Rewrite the lines starting with the one containing "1102x598 pixels. At" and going on through the one containing "Click the single-square", swapping "icon" for "button" and leaving everything else unchanged.

THE DATA -
────────────────────────────────────────
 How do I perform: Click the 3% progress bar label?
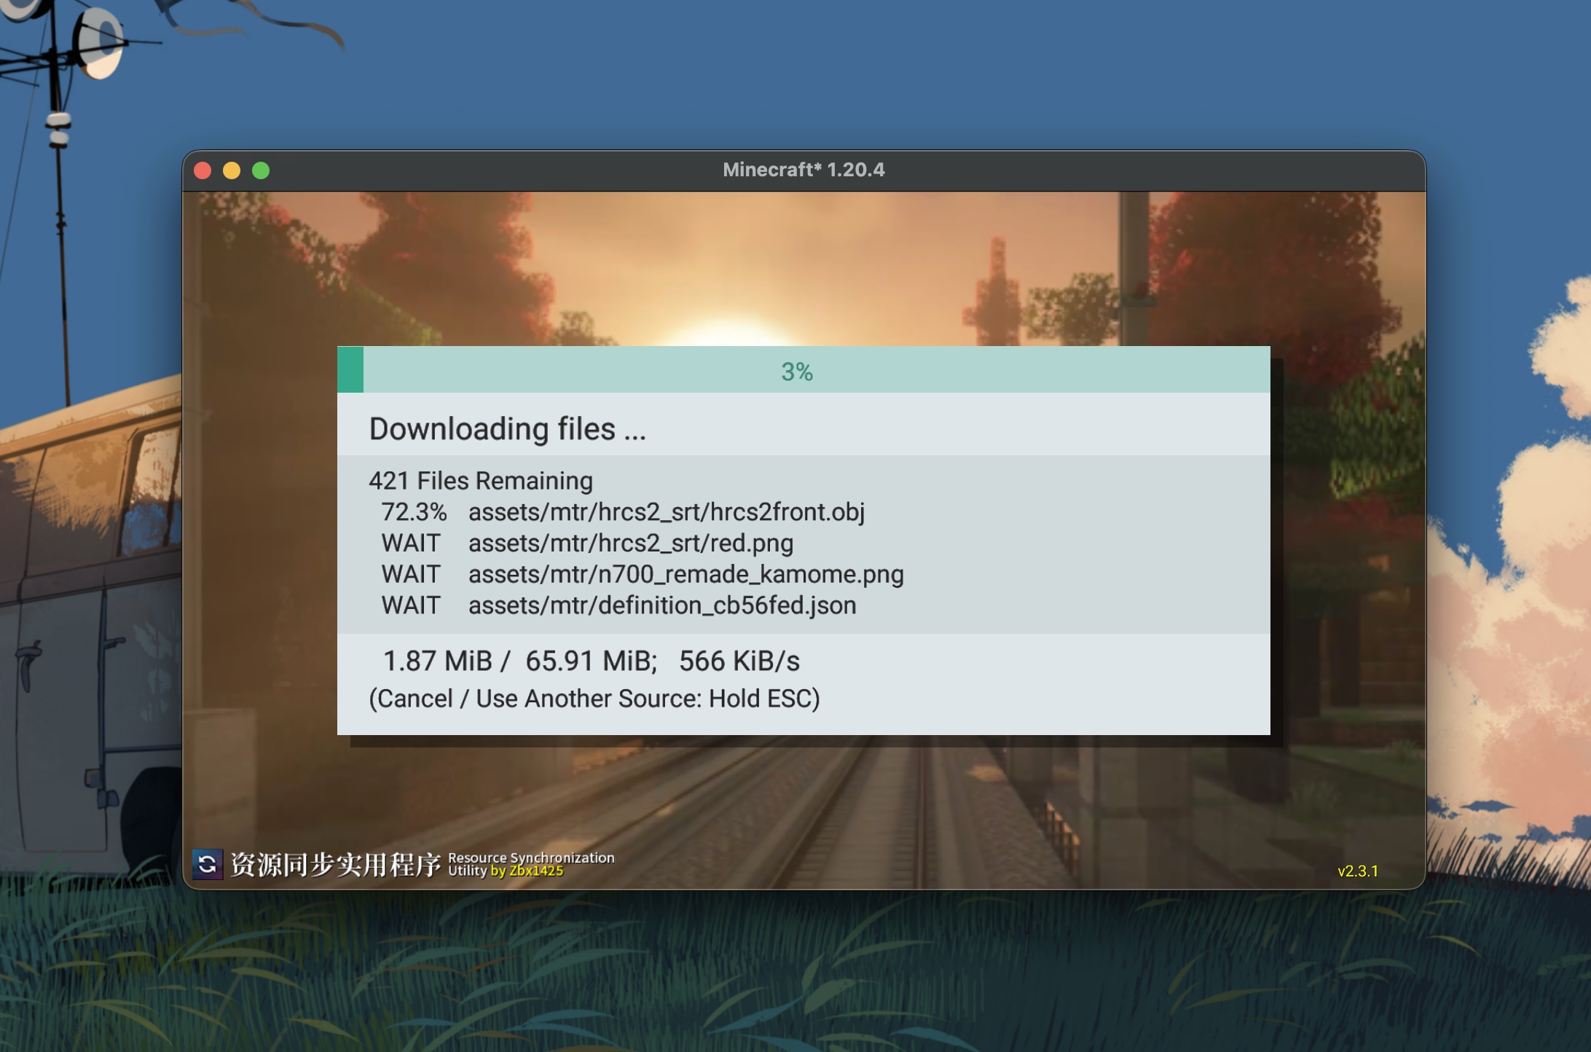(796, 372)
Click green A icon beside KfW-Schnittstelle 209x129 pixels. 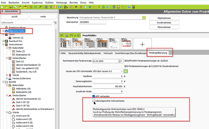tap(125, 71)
────────────────────────────────────────
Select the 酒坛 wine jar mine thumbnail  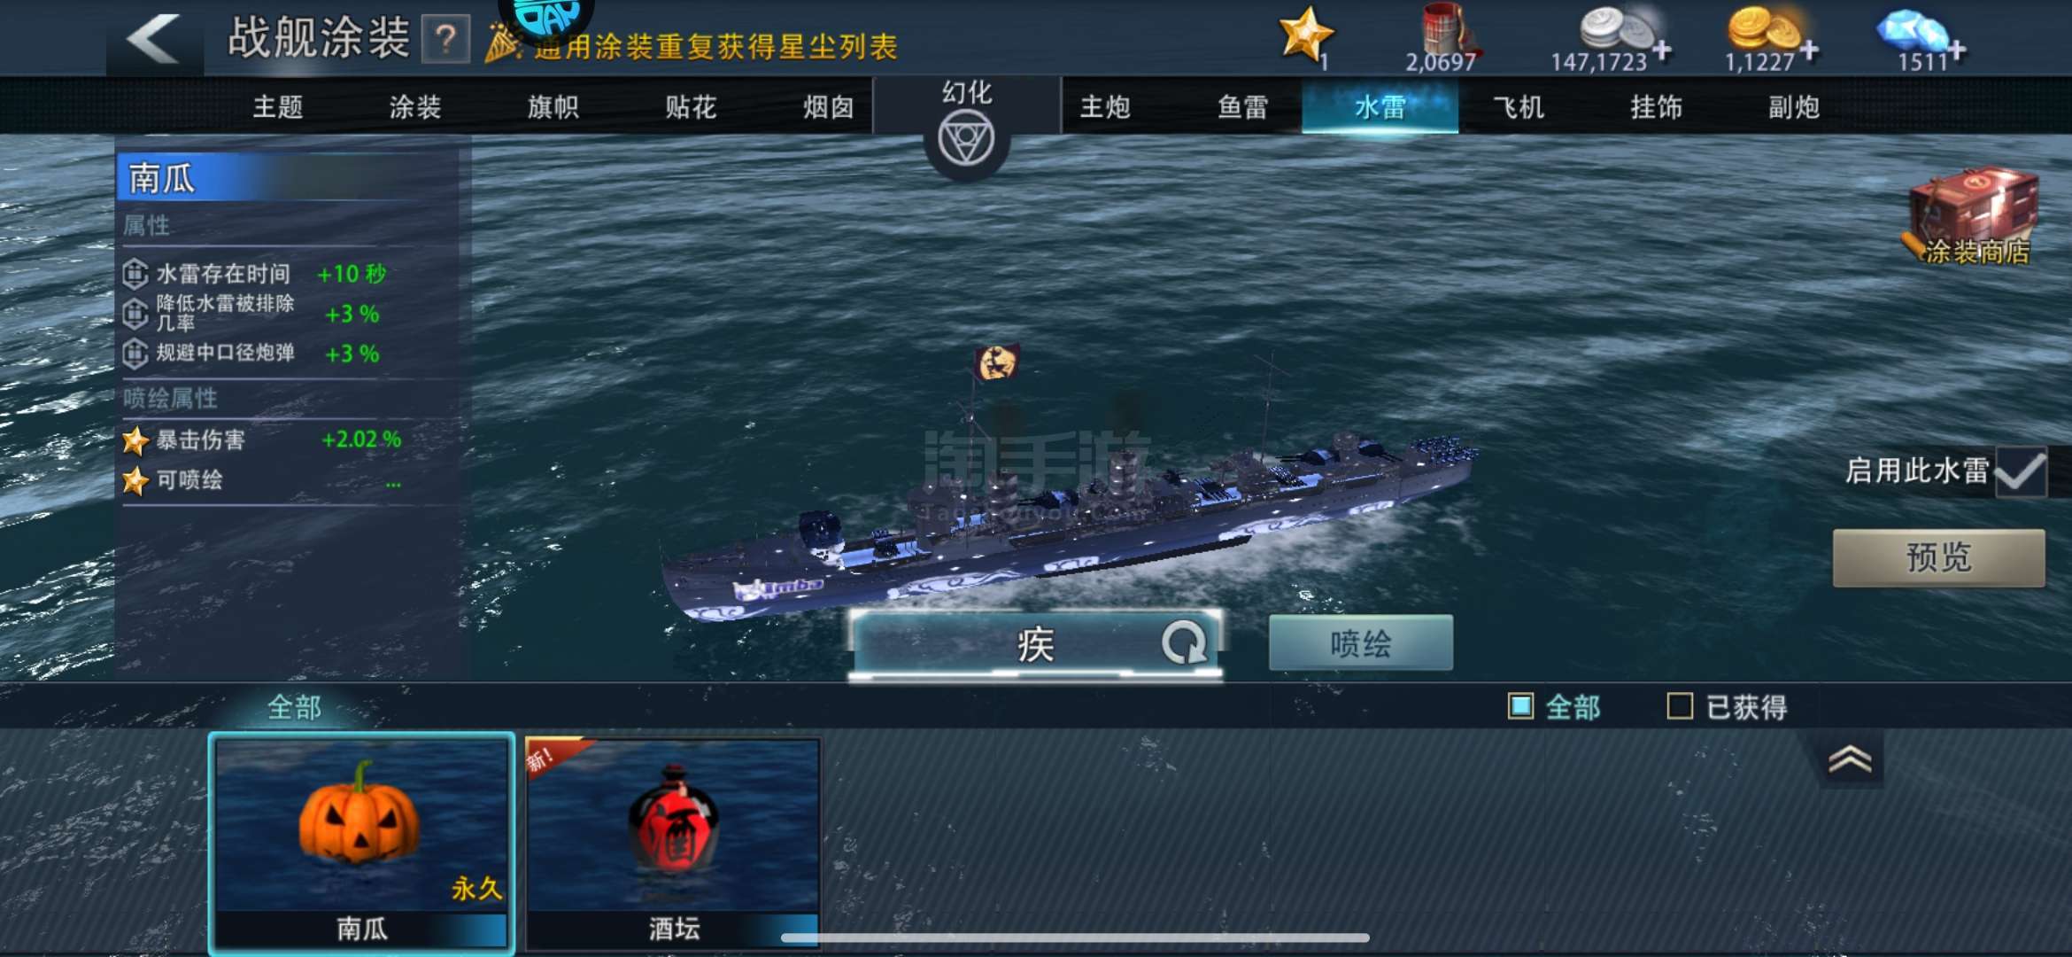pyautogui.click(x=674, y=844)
────────────────────────────────────────
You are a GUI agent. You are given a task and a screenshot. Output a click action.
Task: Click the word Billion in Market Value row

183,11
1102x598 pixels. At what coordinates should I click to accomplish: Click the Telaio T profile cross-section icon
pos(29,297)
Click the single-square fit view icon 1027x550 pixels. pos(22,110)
────────────────────────────────────────
SOLUTION -
1102x598 pixels. At what coordinates should I click to accomplish: Click the Telaio T profile cross-section button
pos(29,297)
Click the single-square fit view button 1027x550 pixels. pos(22,110)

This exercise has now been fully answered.